A PF (Polícia Federal) fez buscas em residências de pelo menos dois militares da Aeronáutica que foram ligados ao transporte da Presidência da República nesta terça-feira (2), segundo o UOL apurou. Um deles não atua mais no setor —o tenente-coronel Alexandre Augusto Piovesan—, informou o Gabinete de Segurança Institucional (GSI).

A Operação Quinta Coluna foi deflagrada para apurar a extensão de um esquema de tráfico e remessa de drogas em aviões usados pela comitiva que acompanha o presidente Jair Bolsonaro (sem partido). A ação investiga suspeitos de lavagem de dinheiro e de associação para o tráfico.

Em 25 de junho de 2019, o sargento Manoel Rodrigues foi preso na Espanha ao ser flagrado com 37 kg de cocaína em aeronave oficial. Ele foi condenado a seis anos de prisão.

Dias depois da prisão de Rodrigues, em 17 de julho de 2019, Piovesan deixou o setor de transporte presidencial, segundo disse a assessoria do GSI ao UOL hoje.

O tenente-coronel foi um dos alvos das buscas da PF hoje. O outro militar ligado ao Planalto não teve a identidade revelada. Tampouco se sabe se ele ainda trabalha no órgão.
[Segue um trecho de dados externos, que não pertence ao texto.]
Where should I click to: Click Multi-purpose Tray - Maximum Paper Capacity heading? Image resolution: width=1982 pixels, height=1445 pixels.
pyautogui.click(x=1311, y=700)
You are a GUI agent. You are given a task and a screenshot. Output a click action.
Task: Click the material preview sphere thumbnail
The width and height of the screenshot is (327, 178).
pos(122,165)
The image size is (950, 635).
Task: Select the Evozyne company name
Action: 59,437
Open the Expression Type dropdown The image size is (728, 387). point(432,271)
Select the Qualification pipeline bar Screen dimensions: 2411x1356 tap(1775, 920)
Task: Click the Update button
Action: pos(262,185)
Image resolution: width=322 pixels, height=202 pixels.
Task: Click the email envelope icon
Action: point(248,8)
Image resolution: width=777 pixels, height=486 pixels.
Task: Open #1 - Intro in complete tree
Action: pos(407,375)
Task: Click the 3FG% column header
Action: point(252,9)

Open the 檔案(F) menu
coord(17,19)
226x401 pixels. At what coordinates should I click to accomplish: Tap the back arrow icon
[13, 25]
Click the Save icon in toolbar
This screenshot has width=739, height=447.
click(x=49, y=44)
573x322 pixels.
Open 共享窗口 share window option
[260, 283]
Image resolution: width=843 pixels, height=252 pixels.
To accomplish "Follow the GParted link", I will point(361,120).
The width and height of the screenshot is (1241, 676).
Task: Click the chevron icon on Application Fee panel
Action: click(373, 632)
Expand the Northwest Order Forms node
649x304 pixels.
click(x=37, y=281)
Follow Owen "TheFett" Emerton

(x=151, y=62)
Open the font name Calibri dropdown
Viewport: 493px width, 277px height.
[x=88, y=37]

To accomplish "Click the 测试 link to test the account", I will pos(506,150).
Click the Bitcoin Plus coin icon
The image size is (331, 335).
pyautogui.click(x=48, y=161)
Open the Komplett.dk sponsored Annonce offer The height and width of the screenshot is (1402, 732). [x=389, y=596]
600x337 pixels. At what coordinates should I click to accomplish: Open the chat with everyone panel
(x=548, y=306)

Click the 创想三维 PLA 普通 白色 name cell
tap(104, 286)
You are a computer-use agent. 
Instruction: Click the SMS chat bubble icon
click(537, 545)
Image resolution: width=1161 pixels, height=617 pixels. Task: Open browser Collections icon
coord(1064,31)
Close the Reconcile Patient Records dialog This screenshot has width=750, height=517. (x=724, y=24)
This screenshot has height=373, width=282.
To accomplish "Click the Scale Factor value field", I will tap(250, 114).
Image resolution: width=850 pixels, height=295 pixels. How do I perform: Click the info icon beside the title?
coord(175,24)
A polícia chegou a pedir a prisão de dois suspeitos: Jorge Luiz da Cruz Silva e Wikelaine Nonato Rodrigues. Mas a Justiça rejeitou o pedido.

Ao todo, a PF cumpriu 15 mandados de busca nesta terça-feira, de acordo com nota da corporação. A Justiça ordenou a suspensão das comunicações entre os investigados e proibiu que eles saiam do Distrito Federal. O grupo atuava "no entorno" de Manoel Rodrigues, segundo uma fonte ouvida pela reportagem.

Militares acompanharam ação da PF

O UOL não localizou Alexandre Piovesan.

A Força Aérea disse que militares acompanharam a ação da Polícia Federal. "Militares apoiaram o cumprimento de diligências necessárias ao prosseguimento da investigação", disse a Aeronáutica.

A Aeronáutica informou que abriu um inquérito policial militar, que foi concluído e enviado à Justiça e ao Ministério Público. A Promotoria ofereceu denúncia.

"A FAB atua firmemente para coibir irregularidades e reitera que repudia condutas que não representam os valores, a dedicação e o trabalho do efetivo em prol do cumprimento de sua missão institucional", disse.